Do you expect to get fired from your job if you make a single wrong decision or prediction? I can't speak to this particular writer but a lot of very intelligent, insightful people have been very wrong about important things and still managed to maintain their credibility by being right about other things (and for being wrong for credible reasons).

The big thing that helped the iPhone take off, the App Store, wasn't out yet. Things changed rapidly.


They don't get paid to be correct, they get paid to get hits on the site. At the time a computer company making a phone was a very easy thing to look at and say it wasn't going to work.


Credibility or marketability? The publications only want pageviews.
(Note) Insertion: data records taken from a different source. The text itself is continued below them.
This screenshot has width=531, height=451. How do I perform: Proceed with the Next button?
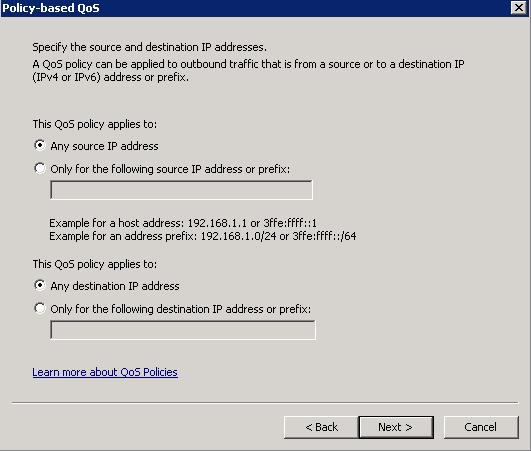(396, 427)
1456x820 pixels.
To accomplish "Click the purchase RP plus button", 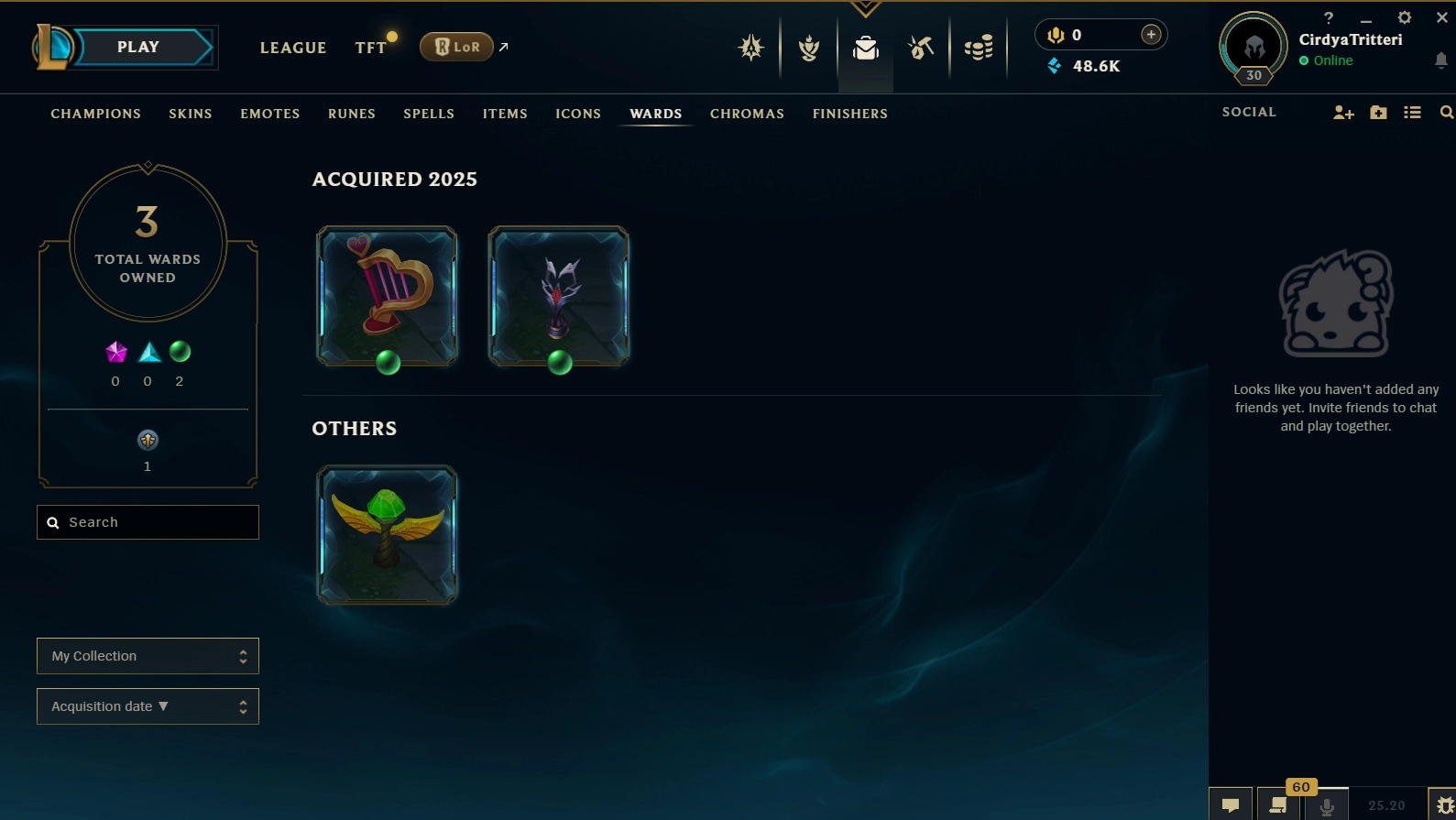I will (1151, 35).
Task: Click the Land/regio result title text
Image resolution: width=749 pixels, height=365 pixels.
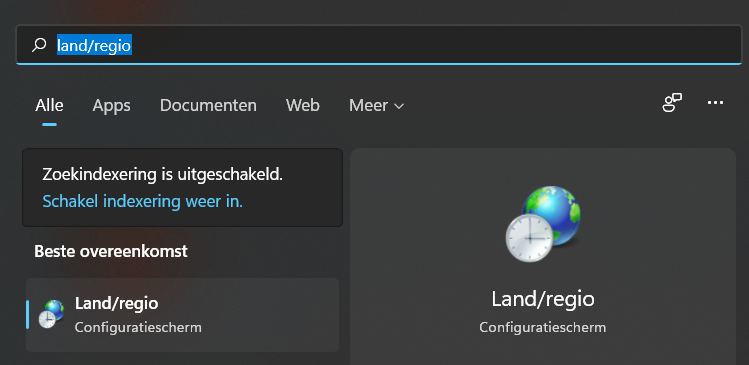Action: click(117, 303)
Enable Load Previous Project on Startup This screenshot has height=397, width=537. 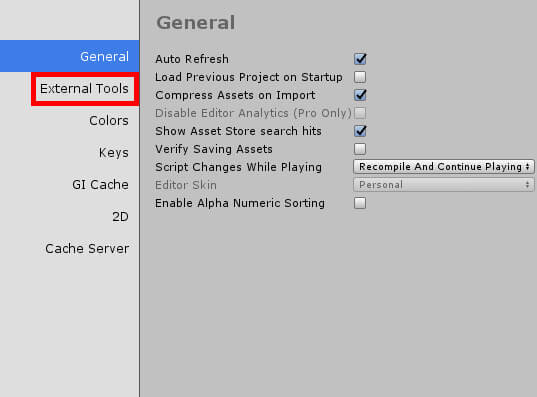point(360,77)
Articles like these get them, whether they end up being right or wrong.


At the time they may have been right, but the truth involves a time element. At closer look, it shows how immensely popular and desired what Apple was bringing to market was to overcome opinions like that. Back then that was the reality.

I think when you go back and look at changes, many time it focuses on mainstream people who were wrong. But it was really everyone in the industry was wrong at that time, and shows how amazingly time and innovation through research and development can unseat the current reality.

I know I realized how big it was the moment I read OpenGL ES and the announcement of the SDK at the Keynote in that it was a new handheld gaming market. However I thought it would be a smaller market like the current social/casual game market at the time. It turned into engulf and change the entire thing and has the biggest player population of all now while putting the other companies in defensive positions (Nintendo/Sony/Microsoft).


The general public has short memory. The 'analysis industry' take advantage of that.